WHAT TO PRODUCE :: Look through the records below for the line with "FOURRE TOUT (259, 55)". Return that line and each one after it up to and including the line with "verboriculteur (281, 2119)", exactly.

Collection entries
::::::
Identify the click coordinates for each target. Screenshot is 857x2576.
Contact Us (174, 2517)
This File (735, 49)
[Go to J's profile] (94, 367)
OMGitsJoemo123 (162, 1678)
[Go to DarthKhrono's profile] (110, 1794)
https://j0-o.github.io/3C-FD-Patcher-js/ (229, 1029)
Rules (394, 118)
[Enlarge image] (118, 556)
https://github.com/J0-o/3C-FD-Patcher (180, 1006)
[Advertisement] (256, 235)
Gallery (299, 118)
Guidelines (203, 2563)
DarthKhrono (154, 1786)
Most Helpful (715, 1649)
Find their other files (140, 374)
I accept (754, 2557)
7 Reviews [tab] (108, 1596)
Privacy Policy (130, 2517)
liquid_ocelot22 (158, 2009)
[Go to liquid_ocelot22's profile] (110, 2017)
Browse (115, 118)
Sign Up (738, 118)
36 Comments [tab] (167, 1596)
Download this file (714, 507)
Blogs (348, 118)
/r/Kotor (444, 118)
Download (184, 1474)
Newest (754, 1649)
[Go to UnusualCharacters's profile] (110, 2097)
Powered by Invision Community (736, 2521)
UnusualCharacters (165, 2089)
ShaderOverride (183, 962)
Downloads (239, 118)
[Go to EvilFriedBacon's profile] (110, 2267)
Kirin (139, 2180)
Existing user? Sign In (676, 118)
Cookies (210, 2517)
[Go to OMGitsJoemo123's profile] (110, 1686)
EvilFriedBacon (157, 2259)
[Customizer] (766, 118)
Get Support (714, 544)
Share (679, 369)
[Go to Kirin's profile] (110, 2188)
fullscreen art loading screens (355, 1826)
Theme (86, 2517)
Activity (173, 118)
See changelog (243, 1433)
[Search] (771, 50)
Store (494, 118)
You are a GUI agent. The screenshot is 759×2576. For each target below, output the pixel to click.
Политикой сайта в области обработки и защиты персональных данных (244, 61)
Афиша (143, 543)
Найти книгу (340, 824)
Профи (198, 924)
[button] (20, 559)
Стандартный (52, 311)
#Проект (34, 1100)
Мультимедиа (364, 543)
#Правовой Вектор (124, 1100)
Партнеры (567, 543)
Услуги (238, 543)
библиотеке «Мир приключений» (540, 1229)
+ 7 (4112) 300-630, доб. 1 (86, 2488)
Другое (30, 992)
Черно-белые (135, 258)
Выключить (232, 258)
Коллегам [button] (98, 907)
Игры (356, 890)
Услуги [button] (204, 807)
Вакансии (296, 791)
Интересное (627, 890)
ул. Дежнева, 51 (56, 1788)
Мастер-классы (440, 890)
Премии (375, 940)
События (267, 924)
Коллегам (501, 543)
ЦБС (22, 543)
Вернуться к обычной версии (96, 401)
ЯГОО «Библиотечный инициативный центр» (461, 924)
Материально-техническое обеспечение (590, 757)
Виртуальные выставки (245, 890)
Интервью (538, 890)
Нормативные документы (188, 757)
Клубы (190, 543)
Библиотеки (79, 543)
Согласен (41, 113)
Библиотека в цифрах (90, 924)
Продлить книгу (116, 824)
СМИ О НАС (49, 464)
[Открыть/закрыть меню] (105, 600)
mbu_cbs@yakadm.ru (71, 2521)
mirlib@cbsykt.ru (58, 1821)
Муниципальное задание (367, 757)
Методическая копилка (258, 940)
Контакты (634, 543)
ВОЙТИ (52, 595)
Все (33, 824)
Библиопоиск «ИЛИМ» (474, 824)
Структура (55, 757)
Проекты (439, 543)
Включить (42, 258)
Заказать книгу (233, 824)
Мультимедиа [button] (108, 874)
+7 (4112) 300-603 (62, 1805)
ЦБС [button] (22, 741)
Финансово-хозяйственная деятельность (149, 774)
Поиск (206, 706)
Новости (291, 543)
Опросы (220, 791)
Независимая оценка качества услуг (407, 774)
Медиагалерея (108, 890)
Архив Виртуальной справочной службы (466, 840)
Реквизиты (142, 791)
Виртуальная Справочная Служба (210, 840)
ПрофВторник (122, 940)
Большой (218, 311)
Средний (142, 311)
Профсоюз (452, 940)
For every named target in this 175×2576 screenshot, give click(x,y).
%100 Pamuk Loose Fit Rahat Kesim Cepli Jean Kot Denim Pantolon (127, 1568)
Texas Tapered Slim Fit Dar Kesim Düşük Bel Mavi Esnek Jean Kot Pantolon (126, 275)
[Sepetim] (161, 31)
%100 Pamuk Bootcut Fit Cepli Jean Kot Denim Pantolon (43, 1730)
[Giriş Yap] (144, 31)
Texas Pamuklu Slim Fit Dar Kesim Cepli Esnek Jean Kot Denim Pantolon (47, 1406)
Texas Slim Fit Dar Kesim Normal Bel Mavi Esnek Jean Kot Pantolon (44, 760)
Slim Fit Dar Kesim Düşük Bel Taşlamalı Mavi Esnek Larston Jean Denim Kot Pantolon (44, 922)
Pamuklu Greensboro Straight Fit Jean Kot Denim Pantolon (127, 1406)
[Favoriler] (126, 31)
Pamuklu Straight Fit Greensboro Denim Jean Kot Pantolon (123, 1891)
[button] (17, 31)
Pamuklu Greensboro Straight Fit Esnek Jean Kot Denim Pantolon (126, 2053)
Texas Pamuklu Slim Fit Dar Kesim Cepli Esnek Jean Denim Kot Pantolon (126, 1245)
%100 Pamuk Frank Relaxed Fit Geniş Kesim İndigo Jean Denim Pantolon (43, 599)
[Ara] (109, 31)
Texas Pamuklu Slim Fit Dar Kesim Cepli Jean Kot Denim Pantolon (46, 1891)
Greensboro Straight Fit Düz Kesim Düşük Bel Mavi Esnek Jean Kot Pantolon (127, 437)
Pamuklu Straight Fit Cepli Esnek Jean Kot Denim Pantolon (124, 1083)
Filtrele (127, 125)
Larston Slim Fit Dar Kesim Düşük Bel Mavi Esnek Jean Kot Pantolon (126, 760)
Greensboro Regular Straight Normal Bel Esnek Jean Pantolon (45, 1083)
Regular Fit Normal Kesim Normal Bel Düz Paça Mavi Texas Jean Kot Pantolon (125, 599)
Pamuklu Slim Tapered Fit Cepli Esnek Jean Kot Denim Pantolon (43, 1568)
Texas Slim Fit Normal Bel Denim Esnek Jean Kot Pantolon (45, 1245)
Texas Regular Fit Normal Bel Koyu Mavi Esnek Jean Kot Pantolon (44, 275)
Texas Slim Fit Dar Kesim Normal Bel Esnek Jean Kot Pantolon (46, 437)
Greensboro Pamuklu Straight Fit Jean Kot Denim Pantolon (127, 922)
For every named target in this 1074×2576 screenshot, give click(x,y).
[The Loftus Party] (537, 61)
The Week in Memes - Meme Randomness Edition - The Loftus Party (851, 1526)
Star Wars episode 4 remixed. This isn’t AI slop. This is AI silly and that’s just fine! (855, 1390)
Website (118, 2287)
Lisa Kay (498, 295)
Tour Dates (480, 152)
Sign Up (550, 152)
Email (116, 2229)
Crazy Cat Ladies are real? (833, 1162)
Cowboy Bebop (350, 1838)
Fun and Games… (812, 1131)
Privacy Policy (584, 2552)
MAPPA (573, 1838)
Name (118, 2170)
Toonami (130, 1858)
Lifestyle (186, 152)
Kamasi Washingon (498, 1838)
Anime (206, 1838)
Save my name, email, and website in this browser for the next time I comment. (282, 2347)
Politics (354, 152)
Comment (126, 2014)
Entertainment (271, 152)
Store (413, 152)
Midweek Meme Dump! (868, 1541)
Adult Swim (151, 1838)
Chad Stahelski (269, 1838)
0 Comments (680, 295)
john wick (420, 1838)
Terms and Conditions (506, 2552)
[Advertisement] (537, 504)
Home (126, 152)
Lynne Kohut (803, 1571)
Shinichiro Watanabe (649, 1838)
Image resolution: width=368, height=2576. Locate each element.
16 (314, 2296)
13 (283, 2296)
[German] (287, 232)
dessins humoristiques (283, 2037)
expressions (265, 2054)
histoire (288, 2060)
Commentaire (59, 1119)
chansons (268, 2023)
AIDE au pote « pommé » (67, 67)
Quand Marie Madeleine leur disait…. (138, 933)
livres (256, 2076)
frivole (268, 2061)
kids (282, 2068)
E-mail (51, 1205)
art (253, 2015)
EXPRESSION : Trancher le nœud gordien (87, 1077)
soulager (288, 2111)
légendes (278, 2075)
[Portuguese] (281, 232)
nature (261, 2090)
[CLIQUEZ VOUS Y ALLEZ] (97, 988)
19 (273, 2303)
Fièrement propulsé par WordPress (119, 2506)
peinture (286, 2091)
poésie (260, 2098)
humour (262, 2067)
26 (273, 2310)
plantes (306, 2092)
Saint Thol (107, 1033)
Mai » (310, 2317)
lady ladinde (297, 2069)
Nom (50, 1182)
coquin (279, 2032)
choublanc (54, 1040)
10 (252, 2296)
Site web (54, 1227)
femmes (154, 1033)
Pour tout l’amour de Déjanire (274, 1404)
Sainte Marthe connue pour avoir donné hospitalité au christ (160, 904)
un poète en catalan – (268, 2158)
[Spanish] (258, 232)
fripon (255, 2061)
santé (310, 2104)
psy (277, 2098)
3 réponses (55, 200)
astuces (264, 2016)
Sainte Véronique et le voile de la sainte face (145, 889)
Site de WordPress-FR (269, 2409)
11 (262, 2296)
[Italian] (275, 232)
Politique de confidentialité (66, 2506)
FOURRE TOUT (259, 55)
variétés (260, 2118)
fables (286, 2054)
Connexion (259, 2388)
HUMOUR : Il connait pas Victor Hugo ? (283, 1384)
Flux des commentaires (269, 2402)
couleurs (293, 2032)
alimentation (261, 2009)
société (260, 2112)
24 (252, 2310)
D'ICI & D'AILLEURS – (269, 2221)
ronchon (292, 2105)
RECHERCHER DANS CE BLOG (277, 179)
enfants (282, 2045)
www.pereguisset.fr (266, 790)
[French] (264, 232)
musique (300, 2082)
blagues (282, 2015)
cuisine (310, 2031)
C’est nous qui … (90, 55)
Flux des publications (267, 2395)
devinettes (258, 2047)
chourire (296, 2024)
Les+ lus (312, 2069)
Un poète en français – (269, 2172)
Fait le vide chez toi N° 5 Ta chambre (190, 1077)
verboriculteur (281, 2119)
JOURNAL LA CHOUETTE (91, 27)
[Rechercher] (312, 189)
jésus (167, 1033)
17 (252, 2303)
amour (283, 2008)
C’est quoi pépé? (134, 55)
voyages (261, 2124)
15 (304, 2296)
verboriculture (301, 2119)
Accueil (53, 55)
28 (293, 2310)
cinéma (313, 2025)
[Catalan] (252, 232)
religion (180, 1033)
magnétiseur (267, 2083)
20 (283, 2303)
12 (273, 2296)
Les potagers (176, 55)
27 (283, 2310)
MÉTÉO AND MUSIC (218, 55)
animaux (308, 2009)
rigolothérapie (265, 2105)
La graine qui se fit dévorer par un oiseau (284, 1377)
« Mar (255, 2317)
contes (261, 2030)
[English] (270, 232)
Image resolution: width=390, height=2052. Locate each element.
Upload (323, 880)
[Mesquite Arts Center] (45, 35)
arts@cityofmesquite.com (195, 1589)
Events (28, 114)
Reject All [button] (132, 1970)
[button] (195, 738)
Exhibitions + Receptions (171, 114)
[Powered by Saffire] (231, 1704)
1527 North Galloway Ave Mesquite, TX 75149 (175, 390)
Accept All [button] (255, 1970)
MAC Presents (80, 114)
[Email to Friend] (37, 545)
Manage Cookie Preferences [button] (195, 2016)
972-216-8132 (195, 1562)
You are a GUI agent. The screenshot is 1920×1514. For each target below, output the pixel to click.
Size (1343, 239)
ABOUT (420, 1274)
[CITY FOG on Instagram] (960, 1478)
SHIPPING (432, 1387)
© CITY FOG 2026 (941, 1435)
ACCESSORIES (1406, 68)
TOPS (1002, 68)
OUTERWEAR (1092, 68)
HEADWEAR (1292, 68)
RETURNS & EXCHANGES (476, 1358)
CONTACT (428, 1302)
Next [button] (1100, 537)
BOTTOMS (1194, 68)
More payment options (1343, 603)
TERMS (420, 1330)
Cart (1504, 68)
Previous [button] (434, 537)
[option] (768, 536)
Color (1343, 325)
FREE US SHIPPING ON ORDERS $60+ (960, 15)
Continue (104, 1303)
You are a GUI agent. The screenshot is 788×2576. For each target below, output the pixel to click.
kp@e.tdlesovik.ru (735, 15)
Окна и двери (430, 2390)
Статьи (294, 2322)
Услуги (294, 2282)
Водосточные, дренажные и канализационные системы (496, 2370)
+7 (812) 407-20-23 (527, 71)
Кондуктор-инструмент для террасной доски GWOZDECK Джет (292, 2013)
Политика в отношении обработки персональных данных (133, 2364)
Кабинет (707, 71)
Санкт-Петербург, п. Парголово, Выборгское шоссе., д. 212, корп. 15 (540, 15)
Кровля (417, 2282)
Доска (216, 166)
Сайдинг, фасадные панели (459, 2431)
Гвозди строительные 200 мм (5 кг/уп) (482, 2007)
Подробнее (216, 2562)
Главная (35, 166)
::::::
TASK RESULT ::
FOURRE TOUT (259, 55)
variétés (260, 2118)
fables (286, 2054)
Connexion (259, 2388)
HUMOUR : Il connait pas Victor Hugo ? (283, 1384)
Flux des commentaires (269, 2402)
couleurs (293, 2032)
alimentation (261, 2009)
société (260, 2112)
24 (252, 2310)
D'ICI & D'AILLEURS – (269, 2221)
ronchon (292, 2105)
RECHERCHER DANS CE BLOG (277, 179)
enfants (282, 2045)
www.pereguisset.fr (266, 790)
[French] (264, 232)
musique (300, 2082)
blagues (282, 2015)
cuisine (310, 2031)
C’est nous qui … (90, 55)
Flux des publications (267, 2395)
devinettes (258, 2047)
chourire (296, 2024)
Les+ lus (312, 2069)
Un poète en français – (269, 2172)
Fait le vide chez toi N° 5 Ta chambre (190, 1077)
verboriculteur (281, 2119)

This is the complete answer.